• [Instructions for the task] Copy out the records below, substituting "Screen size" for each "Screen dimensions" and leaving everything else as it is.

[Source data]

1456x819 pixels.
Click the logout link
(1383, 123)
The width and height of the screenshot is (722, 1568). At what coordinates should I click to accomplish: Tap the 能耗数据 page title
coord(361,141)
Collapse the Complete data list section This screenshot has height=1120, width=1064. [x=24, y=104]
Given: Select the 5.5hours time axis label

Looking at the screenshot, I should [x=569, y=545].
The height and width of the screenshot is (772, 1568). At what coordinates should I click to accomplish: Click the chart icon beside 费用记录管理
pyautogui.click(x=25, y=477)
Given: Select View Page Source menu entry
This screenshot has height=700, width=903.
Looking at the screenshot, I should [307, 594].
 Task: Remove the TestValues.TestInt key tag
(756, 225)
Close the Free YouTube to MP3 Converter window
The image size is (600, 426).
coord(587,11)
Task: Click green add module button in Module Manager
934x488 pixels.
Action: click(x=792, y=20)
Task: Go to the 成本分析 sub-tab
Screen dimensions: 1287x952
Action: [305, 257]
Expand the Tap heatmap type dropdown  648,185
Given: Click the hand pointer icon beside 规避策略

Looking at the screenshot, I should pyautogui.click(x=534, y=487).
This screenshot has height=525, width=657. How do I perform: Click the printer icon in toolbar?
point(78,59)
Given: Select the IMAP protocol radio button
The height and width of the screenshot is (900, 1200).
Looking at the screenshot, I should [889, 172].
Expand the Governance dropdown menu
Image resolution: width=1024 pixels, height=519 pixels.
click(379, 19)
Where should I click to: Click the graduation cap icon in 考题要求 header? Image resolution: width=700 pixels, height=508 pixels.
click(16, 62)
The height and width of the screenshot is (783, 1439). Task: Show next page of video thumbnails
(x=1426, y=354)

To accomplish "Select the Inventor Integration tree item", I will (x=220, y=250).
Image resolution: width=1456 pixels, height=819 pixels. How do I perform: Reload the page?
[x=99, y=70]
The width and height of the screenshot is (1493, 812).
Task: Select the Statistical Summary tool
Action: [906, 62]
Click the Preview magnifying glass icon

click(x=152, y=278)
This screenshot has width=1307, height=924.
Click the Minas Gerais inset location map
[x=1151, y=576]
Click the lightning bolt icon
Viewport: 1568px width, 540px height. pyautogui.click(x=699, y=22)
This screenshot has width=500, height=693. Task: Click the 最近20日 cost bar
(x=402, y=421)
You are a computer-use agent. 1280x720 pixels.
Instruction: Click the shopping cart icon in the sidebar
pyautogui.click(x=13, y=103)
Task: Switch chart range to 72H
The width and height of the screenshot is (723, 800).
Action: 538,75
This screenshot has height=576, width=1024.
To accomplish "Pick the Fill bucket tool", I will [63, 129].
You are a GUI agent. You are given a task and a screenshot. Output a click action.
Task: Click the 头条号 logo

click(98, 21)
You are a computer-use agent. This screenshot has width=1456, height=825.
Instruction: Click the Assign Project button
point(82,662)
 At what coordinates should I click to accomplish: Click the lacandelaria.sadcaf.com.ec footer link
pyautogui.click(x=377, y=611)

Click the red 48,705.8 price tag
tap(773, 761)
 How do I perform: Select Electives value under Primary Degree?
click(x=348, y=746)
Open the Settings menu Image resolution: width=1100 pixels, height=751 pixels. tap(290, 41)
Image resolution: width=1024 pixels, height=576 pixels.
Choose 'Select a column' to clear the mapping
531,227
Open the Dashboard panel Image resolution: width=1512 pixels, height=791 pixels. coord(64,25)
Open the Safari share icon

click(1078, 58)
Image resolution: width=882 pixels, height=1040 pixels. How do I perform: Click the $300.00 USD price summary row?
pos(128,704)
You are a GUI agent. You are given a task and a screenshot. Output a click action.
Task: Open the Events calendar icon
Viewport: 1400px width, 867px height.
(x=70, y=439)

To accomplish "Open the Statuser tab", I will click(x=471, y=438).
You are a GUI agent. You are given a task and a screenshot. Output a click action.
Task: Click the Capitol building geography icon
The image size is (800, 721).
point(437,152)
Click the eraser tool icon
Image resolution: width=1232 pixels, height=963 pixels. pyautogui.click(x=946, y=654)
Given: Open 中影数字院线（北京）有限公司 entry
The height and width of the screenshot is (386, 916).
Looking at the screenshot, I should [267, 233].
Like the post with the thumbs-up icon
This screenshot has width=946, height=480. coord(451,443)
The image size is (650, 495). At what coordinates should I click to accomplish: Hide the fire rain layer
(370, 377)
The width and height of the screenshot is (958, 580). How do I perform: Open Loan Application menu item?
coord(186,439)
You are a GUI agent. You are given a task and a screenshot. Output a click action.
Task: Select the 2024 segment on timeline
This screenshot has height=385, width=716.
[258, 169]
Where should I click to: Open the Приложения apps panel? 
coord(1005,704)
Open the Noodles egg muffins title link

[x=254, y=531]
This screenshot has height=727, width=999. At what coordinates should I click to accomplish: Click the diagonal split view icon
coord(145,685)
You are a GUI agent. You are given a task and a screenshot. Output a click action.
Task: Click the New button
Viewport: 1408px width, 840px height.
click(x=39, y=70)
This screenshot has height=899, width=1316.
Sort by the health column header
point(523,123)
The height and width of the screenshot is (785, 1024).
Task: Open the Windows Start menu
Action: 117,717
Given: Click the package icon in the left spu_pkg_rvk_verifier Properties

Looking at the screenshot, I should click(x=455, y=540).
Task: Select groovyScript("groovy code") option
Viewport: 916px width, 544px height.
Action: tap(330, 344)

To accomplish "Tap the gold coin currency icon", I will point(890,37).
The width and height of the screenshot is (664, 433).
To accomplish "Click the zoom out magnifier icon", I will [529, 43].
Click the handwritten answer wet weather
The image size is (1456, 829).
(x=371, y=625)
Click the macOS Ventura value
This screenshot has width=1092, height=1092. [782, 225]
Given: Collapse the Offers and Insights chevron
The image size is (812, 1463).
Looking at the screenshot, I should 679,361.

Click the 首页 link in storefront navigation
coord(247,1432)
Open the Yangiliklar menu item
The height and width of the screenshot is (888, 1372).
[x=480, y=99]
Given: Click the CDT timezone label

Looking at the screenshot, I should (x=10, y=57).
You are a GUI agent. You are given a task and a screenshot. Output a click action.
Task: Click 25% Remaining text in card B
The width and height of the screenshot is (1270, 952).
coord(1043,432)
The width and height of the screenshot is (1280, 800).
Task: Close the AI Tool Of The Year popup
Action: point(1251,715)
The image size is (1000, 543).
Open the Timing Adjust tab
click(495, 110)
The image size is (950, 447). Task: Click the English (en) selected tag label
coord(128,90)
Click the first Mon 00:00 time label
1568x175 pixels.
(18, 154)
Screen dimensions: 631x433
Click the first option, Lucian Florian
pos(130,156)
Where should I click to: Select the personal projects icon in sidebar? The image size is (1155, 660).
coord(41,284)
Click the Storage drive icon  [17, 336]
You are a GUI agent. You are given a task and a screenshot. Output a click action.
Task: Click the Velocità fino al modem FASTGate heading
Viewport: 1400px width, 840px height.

• [Output below]
1456x819 pixels.
Click the logout link
(1383, 123)
The width and height of the screenshot is (722, 1568). At what coordinates should I click to accomplish: Tap the 能耗数据 page title
coord(361,141)
Collapse the Complete data list section This screenshot has height=1120, width=1064. [x=24, y=104]
Given: Select the 5.5hours time axis label

Looking at the screenshot, I should [x=569, y=545].
The height and width of the screenshot is (772, 1568). At what coordinates should I click to accomplish: Click the chart icon beside 费用记录管理
pyautogui.click(x=25, y=477)
Given: Select View Page Source menu entry
This screenshot has height=700, width=903.
Looking at the screenshot, I should [307, 594].
 Task: Remove the TestValues.TestInt key tag
(756, 225)
Close the Free YouTube to MP3 Converter window
The image size is (600, 426).
coord(587,11)
Task: Click green add module button in Module Manager
934x488 pixels.
Action: click(x=792, y=20)
Task: Go to the 成本分析 sub-tab
Screen size: 1287x952
Action: [305, 257]
Expand the Tap heatmap type dropdown  648,185
Given: Click the hand pointer icon beside 规避策略

Looking at the screenshot, I should pyautogui.click(x=534, y=487).
This screenshot has height=525, width=657. How do I perform: Click the printer icon in toolbar?
point(78,59)
Given: Select the IMAP protocol radio button
The height and width of the screenshot is (900, 1200).
Looking at the screenshot, I should [889, 172].
Expand the Governance dropdown menu
Image resolution: width=1024 pixels, height=519 pixels.
click(379, 19)
Where should I click to: Click the graduation cap icon in 考题要求 header? Image resolution: width=700 pixels, height=508 pixels.
click(16, 62)
The height and width of the screenshot is (783, 1439). Task: Show next page of video thumbnails
(x=1426, y=354)

To accomplish "Select the Inventor Integration tree item", I will (x=220, y=250).
Image resolution: width=1456 pixels, height=819 pixels. How do I perform: Reload the page?
[x=99, y=70]
The width and height of the screenshot is (1493, 812).
Task: Select the Statistical Summary tool
Action: [906, 62]
Click the Preview magnifying glass icon

click(x=152, y=278)
This screenshot has width=1307, height=924.
Click the Minas Gerais inset location map
[x=1151, y=576]
Click the lightning bolt icon
Viewport: 1568px width, 540px height. pyautogui.click(x=699, y=22)
This screenshot has width=500, height=693. Task: Click the 最近20日 cost bar
(x=402, y=421)
You are a computer-use agent. 1280x720 pixels.
Instruction: Click the shopping cart icon in the sidebar
pyautogui.click(x=13, y=103)
Task: Switch chart range to 72H
The width and height of the screenshot is (723, 800).
Action: 538,75
This screenshot has height=576, width=1024.
To accomplish "Pick the Fill bucket tool", I will [63, 129].
You are a GUI agent. You are given a task and a screenshot. Output a click action.
Task: Click the 头条号 logo

click(98, 21)
You are a computer-use agent. This screenshot has width=1456, height=825.
Instruction: Click the Assign Project button
point(82,662)
 At what coordinates should I click to accomplish: Click the lacandelaria.sadcaf.com.ec footer link
pyautogui.click(x=377, y=611)

Click the red 48,705.8 price tag
tap(773, 761)
 How do I perform: Select Electives value under Primary Degree?
click(x=348, y=746)
Open the Settings menu Image resolution: width=1100 pixels, height=751 pixels. tap(290, 41)
Image resolution: width=1024 pixels, height=576 pixels.
Choose 'Select a column' to clear the mapping
531,227
Open the Dashboard panel Image resolution: width=1512 pixels, height=791 pixels. coord(64,25)
Open the Safari share icon

click(1078, 58)
Image resolution: width=882 pixels, height=1040 pixels. How do I perform: Click the $300.00 USD price summary row?
pos(128,704)
You are a GUI agent. You are given a task and a screenshot. Output a click action.
Task: Open the Events calendar icon
Viewport: 1400px width, 867px height.
(x=70, y=439)

To accomplish "Open the Statuser tab", I will click(x=471, y=438).
You are a GUI agent. You are given a task and a screenshot. Output a click action.
Task: Click the Capitol building geography icon
The image size is (800, 721).
point(437,152)
Click the eraser tool icon
Image resolution: width=1232 pixels, height=963 pixels. pyautogui.click(x=946, y=654)
Given: Open 中影数字院线（北京）有限公司 entry
The height and width of the screenshot is (386, 916).
Looking at the screenshot, I should [267, 233].
Like the post with the thumbs-up icon
This screenshot has width=946, height=480. coord(451,443)
The image size is (650, 495). At what coordinates should I click to accomplish: Hide the fire rain layer
(370, 377)
The width and height of the screenshot is (958, 580). How do I perform: Open Loan Application menu item?
coord(186,439)
You are a GUI agent. You are given a task and a screenshot. Output a click action.
Task: Select the 2024 segment on timeline
This screenshot has height=385, width=716.
[258, 169]
Where should I click to: Open the Приложения apps panel? 
coord(1005,704)
Open the Noodles egg muffins title link

[x=254, y=531]
This screenshot has height=727, width=999. At what coordinates should I click to accomplish: Click the diagonal split view icon
coord(145,685)
You are a GUI agent. You are given a task and a screenshot. Output a click action.
Task: Click the New button
Viewport: 1408px width, 840px height.
click(x=39, y=70)
This screenshot has height=899, width=1316.
Sort by the health column header
point(523,123)
The height and width of the screenshot is (785, 1024).
Task: Open the Windows Start menu
Action: 117,717
Given: Click the package icon in the left spu_pkg_rvk_verifier Properties

Looking at the screenshot, I should click(x=455, y=540).
Task: Select groovyScript("groovy code") option
Viewport: 916px width, 544px height.
Action: tap(330, 344)

To accomplish "Tap the gold coin currency icon", I will point(890,37).
The width and height of the screenshot is (664, 433).
To accomplish "Click the zoom out magnifier icon", I will [529, 43].
Click the handwritten answer wet weather
The image size is (1456, 829).
(x=371, y=625)
Click the macOS Ventura value
This screenshot has width=1092, height=1092. [782, 225]
Given: Collapse the Offers and Insights chevron
The image size is (812, 1463).
Looking at the screenshot, I should 679,361.

Click the 首页 link in storefront navigation
coord(247,1432)
Open the Yangiliklar menu item
The height and width of the screenshot is (888, 1372).
[x=480, y=99]
Given: Click the CDT timezone label

Looking at the screenshot, I should (x=10, y=57).
You are a GUI agent. You are given a task and a screenshot. Output a click action.
Task: Click 25% Remaining text in card B
The width and height of the screenshot is (1270, 952).
coord(1043,432)
The width and height of the screenshot is (1280, 800).
Task: Close the AI Tool Of The Year popup
Action: point(1251,715)
The image size is (1000, 543).
Open the Timing Adjust tab
click(495, 110)
The image size is (950, 447). Task: Click the English (en) selected tag label
coord(128,90)
Click the first Mon 00:00 time label
1568x175 pixels.
(18, 154)
Screen size: 631x433
Click the first option, Lucian Florian
pos(130,156)
Where should I click to: Select the personal projects icon in sidebar? The image size is (1155, 660).
coord(41,284)
Click the Storage drive icon  [17, 336]
You are a GUI agent. You are given a task and a screenshot. Output a click action.
Task: Click the Velocità fino al modem FASTGate heading
Viewport: 1400px width, 840px height.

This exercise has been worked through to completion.